[Recorded information]
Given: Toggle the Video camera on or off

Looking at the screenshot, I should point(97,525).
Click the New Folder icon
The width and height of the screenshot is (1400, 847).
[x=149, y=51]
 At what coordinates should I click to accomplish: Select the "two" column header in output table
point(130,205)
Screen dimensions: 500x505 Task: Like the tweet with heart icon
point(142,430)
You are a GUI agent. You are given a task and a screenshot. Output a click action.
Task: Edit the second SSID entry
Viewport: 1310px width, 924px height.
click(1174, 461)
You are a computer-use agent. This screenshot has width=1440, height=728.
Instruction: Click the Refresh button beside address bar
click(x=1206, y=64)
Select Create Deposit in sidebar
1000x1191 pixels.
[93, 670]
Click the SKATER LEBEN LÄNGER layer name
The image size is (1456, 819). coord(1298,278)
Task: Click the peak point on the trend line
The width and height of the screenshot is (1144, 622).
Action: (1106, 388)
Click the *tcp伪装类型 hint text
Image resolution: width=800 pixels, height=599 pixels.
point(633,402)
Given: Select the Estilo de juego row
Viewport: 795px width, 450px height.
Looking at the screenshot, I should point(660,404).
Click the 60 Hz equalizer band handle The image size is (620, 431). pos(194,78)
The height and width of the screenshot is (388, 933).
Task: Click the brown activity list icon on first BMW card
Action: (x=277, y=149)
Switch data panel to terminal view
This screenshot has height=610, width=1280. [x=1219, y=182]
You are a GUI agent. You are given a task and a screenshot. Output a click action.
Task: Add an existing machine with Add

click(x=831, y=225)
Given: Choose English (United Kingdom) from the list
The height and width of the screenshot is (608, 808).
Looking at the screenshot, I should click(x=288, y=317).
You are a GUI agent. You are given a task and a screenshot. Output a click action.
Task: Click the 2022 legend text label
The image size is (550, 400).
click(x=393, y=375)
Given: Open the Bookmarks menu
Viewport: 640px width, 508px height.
[/Recorded information]
● **Required work**
Each line from the one holding "Switch data panel to terminal view" down to the end of the records above is to be repeated exactly; no other line belongs in the reply.

● **Output of the task**
Switch data panel to terminal view
This screenshot has height=610, width=1280. [x=1219, y=182]
You are a GUI agent. You are given a task and a screenshot. Output a click action.
Task: Add an existing machine with Add

click(x=831, y=225)
Given: Choose English (United Kingdom) from the list
The height and width of the screenshot is (608, 808).
Looking at the screenshot, I should click(x=288, y=317).
You are a GUI agent. You are given a task and a screenshot. Output a click action.
Task: Click the 2022 legend text label
The image size is (550, 400).
click(x=393, y=375)
Given: Open the Bookmarks menu
Viewport: 640px width, 508px height.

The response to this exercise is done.